Records for this exercise =
- - - - - - -

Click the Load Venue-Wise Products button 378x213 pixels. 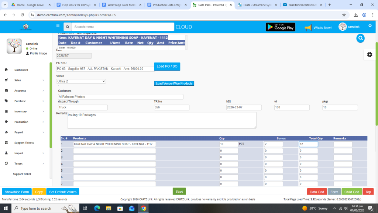174,84
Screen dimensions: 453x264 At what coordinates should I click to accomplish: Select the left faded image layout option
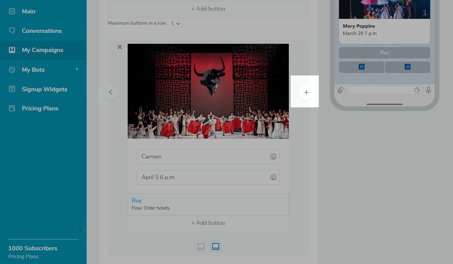tap(201, 246)
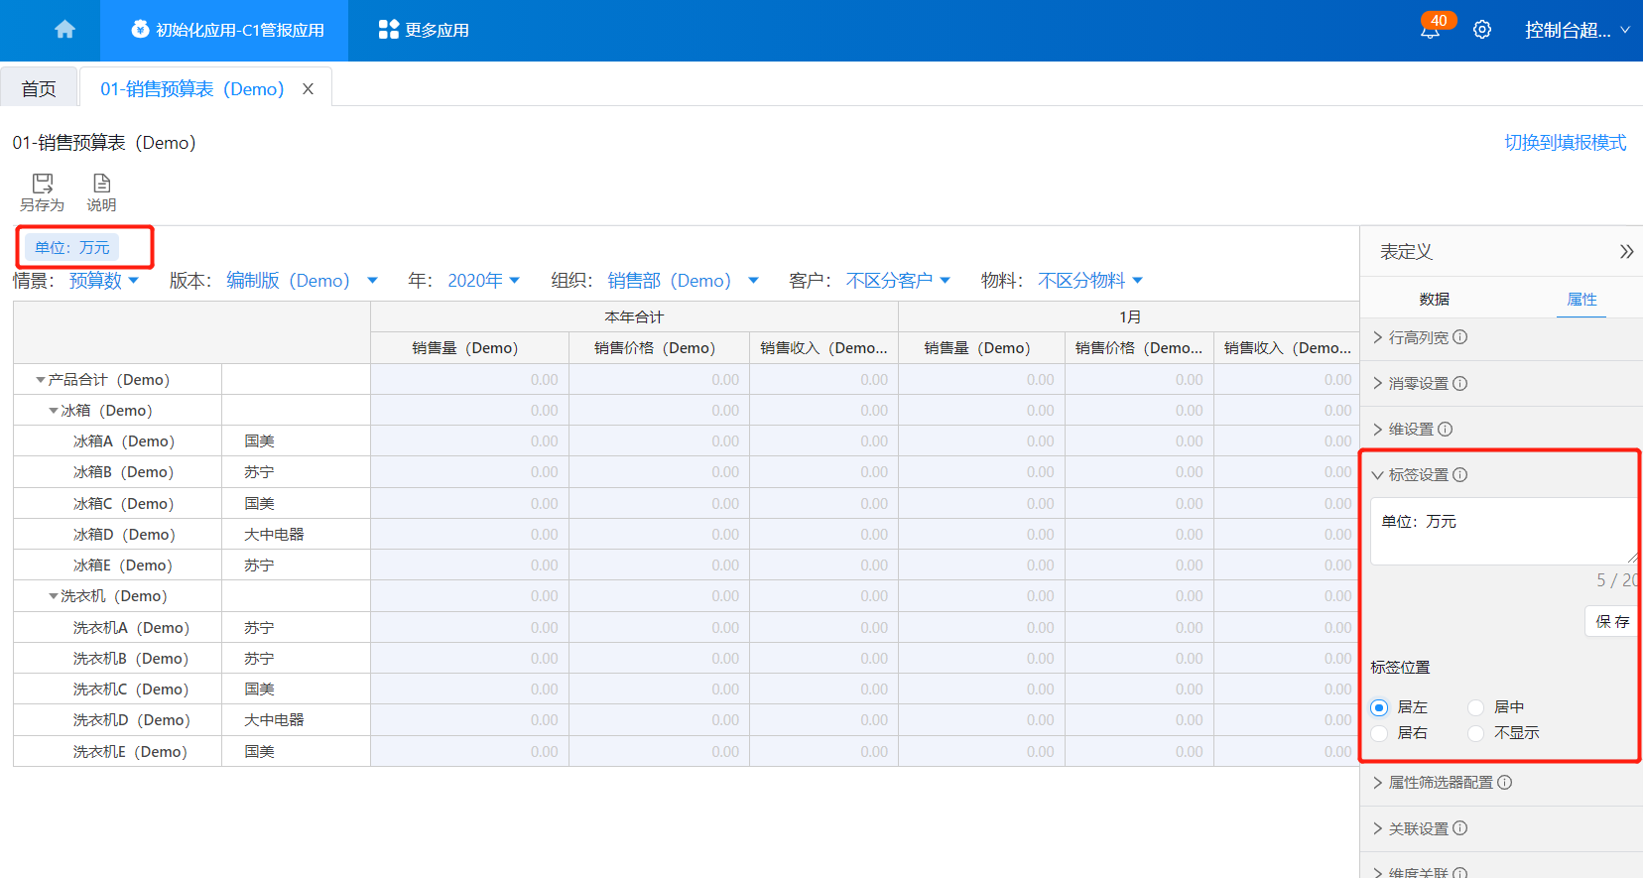
Task: Open the settings gear icon
Action: pyautogui.click(x=1481, y=30)
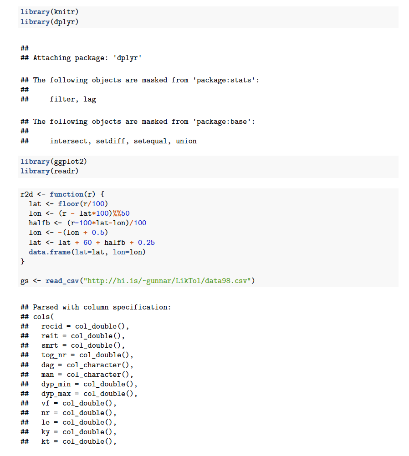Screen dimensions: 409x456
Task: Select the tog_nr = col_double() line
Action: tap(87, 355)
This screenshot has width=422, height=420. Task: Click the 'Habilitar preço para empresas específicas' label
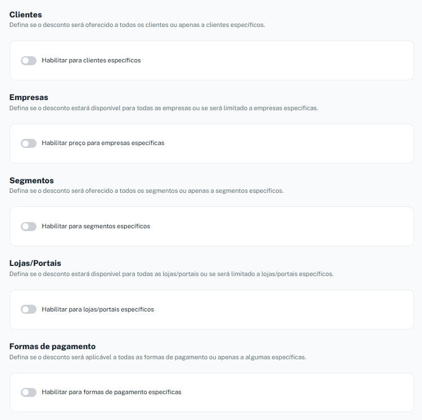103,143
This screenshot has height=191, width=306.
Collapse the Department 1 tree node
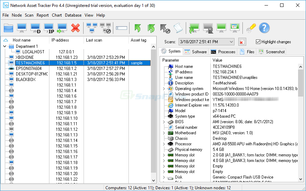coord(5,46)
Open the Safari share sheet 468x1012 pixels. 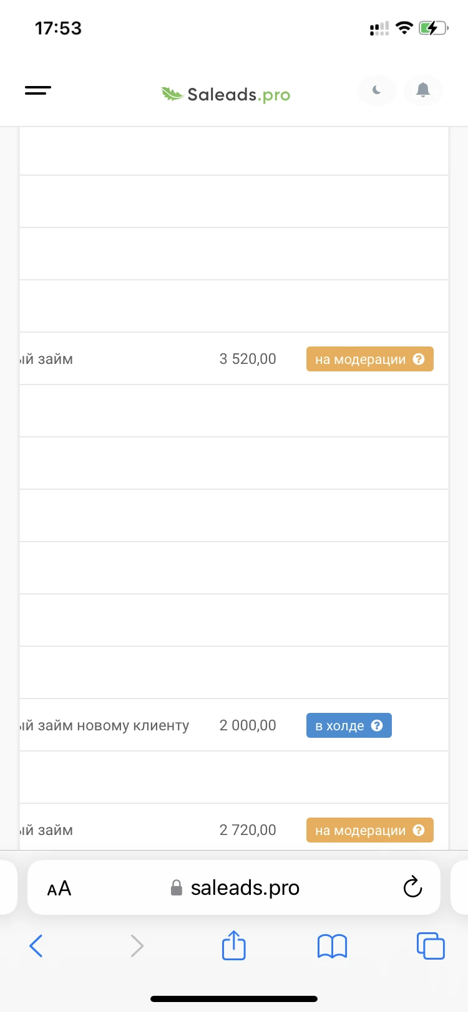(x=234, y=945)
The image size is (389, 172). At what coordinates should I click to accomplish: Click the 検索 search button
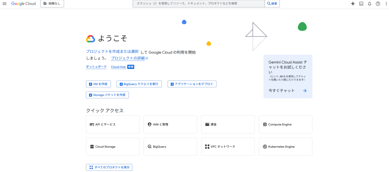click(x=272, y=4)

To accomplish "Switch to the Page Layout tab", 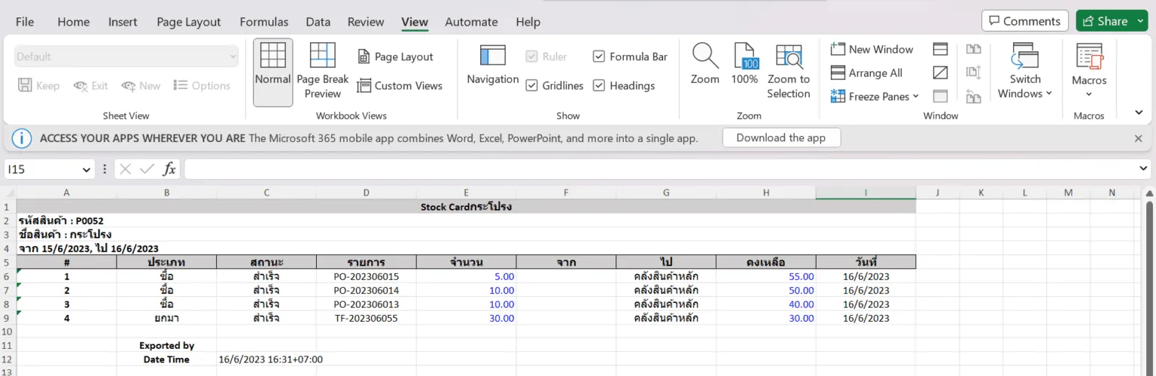I will [x=189, y=22].
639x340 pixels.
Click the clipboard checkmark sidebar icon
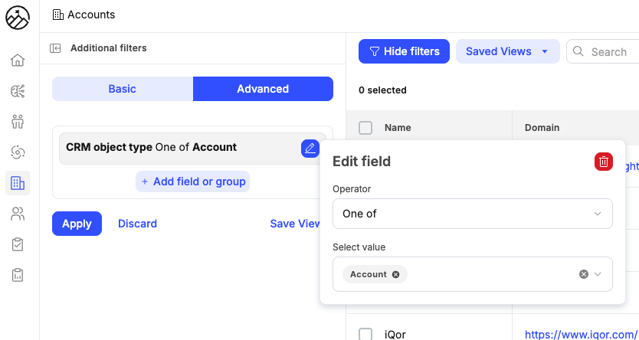point(18,244)
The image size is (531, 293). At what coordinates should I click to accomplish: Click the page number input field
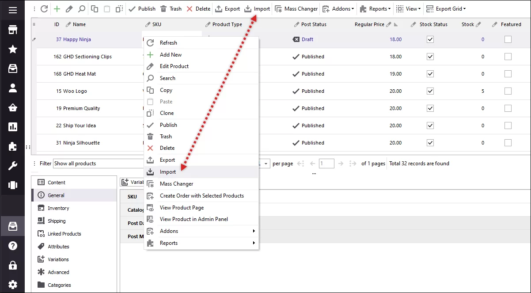point(326,164)
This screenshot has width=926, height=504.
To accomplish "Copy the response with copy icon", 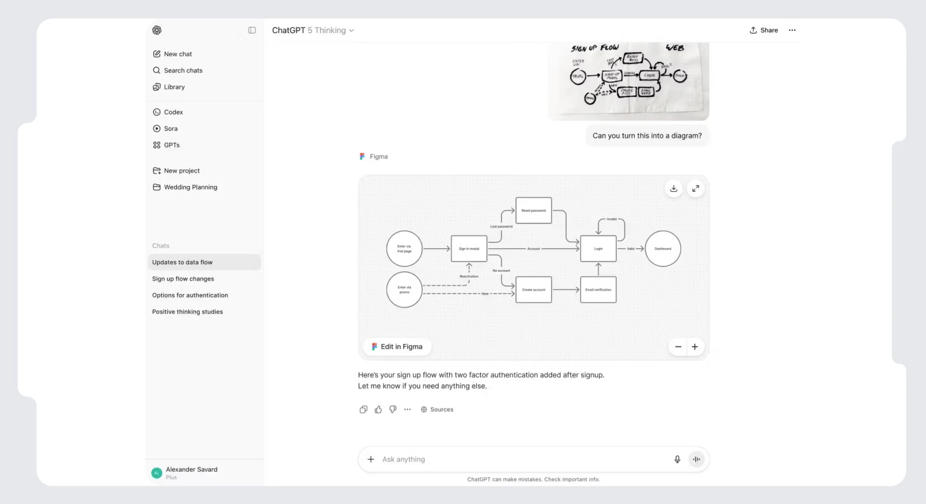I will pos(363,410).
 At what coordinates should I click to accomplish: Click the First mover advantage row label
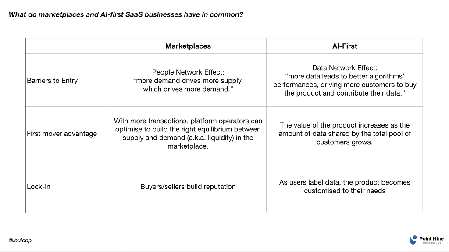(x=62, y=133)
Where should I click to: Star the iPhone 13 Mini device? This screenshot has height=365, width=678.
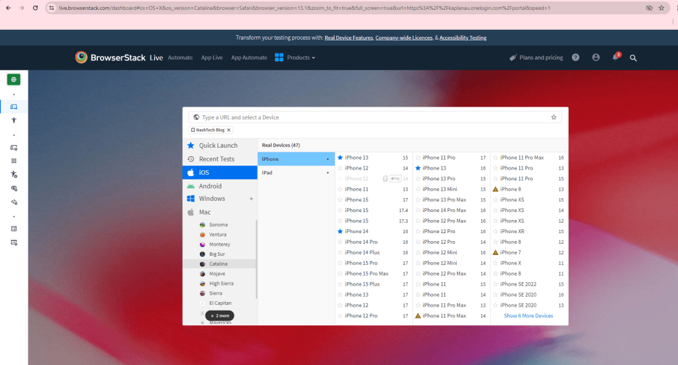pyautogui.click(x=418, y=189)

- - - - - - -

Task = The lines from the one containing "advantage row label" to the last line of the records, both included: print exactly those and nothing else, leaving out any pictures.

Output of the exercise =
 At what coordinates should I click to accomplish: Click the First mover advantage row label
(x=62, y=133)
Where should I click to: Star the iPhone 13 Mini device? This screenshot has height=365, width=678.
pyautogui.click(x=418, y=189)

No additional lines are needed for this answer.